> Data entries:
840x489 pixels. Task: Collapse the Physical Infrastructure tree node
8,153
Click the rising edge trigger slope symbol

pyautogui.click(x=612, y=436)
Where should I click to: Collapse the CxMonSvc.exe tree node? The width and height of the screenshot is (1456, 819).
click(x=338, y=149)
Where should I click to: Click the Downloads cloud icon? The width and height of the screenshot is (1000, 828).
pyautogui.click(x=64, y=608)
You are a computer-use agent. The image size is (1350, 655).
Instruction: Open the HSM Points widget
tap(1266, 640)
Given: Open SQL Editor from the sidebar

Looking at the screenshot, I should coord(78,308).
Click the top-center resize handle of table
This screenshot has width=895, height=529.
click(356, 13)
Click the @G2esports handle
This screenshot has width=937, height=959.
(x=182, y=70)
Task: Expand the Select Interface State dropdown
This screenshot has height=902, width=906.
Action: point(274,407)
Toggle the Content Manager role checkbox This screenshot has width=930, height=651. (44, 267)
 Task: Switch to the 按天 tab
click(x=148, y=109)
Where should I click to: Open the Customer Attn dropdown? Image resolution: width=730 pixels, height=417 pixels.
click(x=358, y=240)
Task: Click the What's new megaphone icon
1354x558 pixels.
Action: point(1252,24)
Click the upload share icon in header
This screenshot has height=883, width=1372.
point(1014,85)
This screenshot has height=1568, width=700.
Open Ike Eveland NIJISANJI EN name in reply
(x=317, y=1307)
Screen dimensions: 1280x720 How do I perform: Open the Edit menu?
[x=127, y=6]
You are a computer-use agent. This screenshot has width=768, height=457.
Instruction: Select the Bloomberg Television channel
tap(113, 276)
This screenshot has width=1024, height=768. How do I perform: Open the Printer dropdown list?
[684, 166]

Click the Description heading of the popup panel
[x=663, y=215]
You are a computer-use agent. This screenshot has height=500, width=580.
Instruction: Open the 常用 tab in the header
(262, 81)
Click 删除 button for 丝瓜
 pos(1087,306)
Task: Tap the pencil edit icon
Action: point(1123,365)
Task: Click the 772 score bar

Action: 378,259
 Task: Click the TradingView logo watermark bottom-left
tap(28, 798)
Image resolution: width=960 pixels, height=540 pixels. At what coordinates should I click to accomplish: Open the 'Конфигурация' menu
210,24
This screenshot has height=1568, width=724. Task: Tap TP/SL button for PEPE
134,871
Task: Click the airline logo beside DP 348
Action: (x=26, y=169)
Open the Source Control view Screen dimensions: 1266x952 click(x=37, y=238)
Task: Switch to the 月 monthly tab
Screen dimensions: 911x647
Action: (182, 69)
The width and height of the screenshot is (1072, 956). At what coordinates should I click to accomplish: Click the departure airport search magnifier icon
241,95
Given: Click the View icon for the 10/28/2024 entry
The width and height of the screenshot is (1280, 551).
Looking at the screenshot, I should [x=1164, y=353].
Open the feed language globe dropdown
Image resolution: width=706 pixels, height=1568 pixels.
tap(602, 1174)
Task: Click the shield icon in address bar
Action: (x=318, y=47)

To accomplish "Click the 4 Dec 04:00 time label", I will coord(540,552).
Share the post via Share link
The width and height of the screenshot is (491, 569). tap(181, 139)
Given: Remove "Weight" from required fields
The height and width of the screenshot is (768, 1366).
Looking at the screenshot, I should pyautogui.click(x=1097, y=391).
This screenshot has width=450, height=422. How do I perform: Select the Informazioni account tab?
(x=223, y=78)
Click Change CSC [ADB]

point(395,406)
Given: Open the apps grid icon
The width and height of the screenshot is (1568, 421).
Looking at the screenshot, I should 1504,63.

> Task instructions:
Return every line of the data above without changing anything.

> Complete response:
840x489 pixels. Task: Collapse the Physical Infrastructure tree node
8,153
Click the rising edge trigger slope symbol

pyautogui.click(x=612, y=436)
Where should I click to: Collapse the CxMonSvc.exe tree node? The width and height of the screenshot is (1456, 819).
click(x=338, y=149)
Where should I click to: Click the Downloads cloud icon? The width and height of the screenshot is (1000, 828).
pyautogui.click(x=64, y=608)
You are a computer-use agent. The image size is (1350, 655).
Instruction: Open the HSM Points widget
tap(1266, 640)
Given: Open SQL Editor from the sidebar

Looking at the screenshot, I should coord(78,308).
Click the top-center resize handle of table
This screenshot has width=895, height=529.
click(356, 13)
Click the @G2esports handle
This screenshot has width=937, height=959.
(x=182, y=70)
Task: Expand the Select Interface State dropdown
This screenshot has height=902, width=906.
Action: point(274,407)
Toggle the Content Manager role checkbox This screenshot has width=930, height=651. (44, 267)
 Task: Switch to the 按天 tab
click(x=148, y=109)
Where should I click to: Open the Customer Attn dropdown? Image resolution: width=730 pixels, height=417 pixels.
click(x=358, y=240)
Task: Click the What's new megaphone icon
1354x558 pixels.
Action: point(1252,24)
Click the upload share icon in header
This screenshot has height=883, width=1372.
point(1014,85)
This screenshot has height=1568, width=700.
Open Ike Eveland NIJISANJI EN name in reply
(x=317, y=1307)
Screen dimensions: 1280x720 How do I perform: Open the Edit menu?
[x=127, y=6]
You are a computer-use agent. This screenshot has width=768, height=457.
Instruction: Select the Bloomberg Television channel
tap(113, 276)
This screenshot has width=1024, height=768. How do I perform: Open the Printer dropdown list?
[684, 166]

Click the Description heading of the popup panel
[x=663, y=215]
You are a computer-use agent. This screenshot has height=500, width=580.
Instruction: Open the 常用 tab in the header
(262, 81)
Click 删除 button for 丝瓜
 pos(1087,306)
Task: Tap the pencil edit icon
Action: point(1123,365)
Task: Click the 772 score bar

Action: 378,259
 Task: Click the TradingView logo watermark bottom-left
tap(28, 798)
Image resolution: width=960 pixels, height=540 pixels. At what coordinates should I click to accomplish: Open the 'Конфигурация' menu
210,24
This screenshot has height=1568, width=724. Task: Tap TP/SL button for PEPE
134,871
Task: Click the airline logo beside DP 348
Action: (x=26, y=169)
Open the Source Control view Screen dimensions: 1266x952 click(x=37, y=238)
Task: Switch to the 月 monthly tab
Screen dimensions: 911x647
Action: (182, 69)
The width and height of the screenshot is (1072, 956). At what coordinates should I click to accomplish: Click the departure airport search magnifier icon
241,95
Given: Click the View icon for the 10/28/2024 entry
The width and height of the screenshot is (1280, 551).
Looking at the screenshot, I should [x=1164, y=353].
Open the feed language globe dropdown
Image resolution: width=706 pixels, height=1568 pixels.
tap(602, 1174)
Task: Click the shield icon in address bar
Action: (x=318, y=47)

To accomplish "Click the 4 Dec 04:00 time label", I will coord(540,552).
Share the post via Share link
The width and height of the screenshot is (491, 569). tap(181, 139)
Given: Remove "Weight" from required fields
The height and width of the screenshot is (768, 1366).
Looking at the screenshot, I should pyautogui.click(x=1097, y=391).
This screenshot has width=450, height=422. How do I perform: Select the Informazioni account tab?
(x=223, y=78)
Click Change CSC [ADB]

point(395,406)
Given: Open the apps grid icon
The width and height of the screenshot is (1568, 421).
Looking at the screenshot, I should 1504,63.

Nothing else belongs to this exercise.